### Aim of the task
Please return every line of the records below that contains the word "Extension".

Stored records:
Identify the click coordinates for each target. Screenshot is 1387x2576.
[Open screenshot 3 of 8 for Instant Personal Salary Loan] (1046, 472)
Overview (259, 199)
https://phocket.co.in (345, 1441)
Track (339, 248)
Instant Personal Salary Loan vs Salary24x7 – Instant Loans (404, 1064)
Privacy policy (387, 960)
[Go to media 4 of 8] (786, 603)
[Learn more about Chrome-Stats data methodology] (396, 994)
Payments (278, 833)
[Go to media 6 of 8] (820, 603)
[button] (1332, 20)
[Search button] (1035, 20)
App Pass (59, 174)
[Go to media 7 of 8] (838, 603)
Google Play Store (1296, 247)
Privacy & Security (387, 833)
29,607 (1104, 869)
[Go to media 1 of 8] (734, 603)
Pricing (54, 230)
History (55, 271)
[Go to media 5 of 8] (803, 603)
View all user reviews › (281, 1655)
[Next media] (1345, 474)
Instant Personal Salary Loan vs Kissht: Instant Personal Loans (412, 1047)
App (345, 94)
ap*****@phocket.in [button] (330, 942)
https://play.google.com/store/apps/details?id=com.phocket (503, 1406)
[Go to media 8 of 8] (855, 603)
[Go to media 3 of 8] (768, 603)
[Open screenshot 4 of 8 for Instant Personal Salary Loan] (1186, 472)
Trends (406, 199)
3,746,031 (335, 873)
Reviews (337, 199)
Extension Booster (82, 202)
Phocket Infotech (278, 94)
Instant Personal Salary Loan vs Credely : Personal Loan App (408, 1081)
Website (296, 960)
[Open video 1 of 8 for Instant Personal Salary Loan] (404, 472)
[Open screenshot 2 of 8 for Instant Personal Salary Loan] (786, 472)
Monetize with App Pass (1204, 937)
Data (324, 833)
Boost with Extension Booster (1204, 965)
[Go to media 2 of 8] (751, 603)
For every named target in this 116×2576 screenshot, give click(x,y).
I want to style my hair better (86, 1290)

### Reply
Extension Booster (82, 202)
Boost with Extension Booster (1204, 965)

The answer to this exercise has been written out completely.